§ **INSTRUCTIONS TO FOLLOW**
Copy out the lines verbatim, starting at the one containing "You are a GUI" and ending at the one containing "Locate an element", both included.

[DATA SUPPLIED Boundary: Start]

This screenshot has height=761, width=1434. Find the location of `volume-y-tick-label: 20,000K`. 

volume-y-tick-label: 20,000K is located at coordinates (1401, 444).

[DATA SUPPLIED Boundary: End]
[DATA SUPPLIED Boundary: Start]

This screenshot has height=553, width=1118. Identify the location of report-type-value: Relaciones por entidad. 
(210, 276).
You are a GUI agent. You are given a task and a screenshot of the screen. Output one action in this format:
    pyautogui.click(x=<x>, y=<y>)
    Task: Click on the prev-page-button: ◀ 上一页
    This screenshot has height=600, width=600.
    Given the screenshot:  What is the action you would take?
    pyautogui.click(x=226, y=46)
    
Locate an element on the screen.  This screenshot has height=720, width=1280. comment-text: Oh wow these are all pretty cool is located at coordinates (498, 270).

[DATA SUPPLIED Boundary: End]
[DATA SUPPLIED Boundary: Start]

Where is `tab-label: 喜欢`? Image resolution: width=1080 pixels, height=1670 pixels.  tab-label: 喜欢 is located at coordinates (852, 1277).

[DATA SUPPLIED Boundary: End]

§ **ANSWER TO THE PROBLEM**
You are a GUI agent. You are given a task and a screenshot of the screen. Output one action in this format:
    pyautogui.click(x=<x>, y=<y>)
    Task: Click on the prev-page-button: ◀ 上一页
    This screenshot has height=600, width=600.
    Given the screenshot:  What is the action you would take?
    pyautogui.click(x=226, y=46)
    
Locate an element on the screen.  This screenshot has height=720, width=1280. comment-text: Oh wow these are all pretty cool is located at coordinates (498, 270).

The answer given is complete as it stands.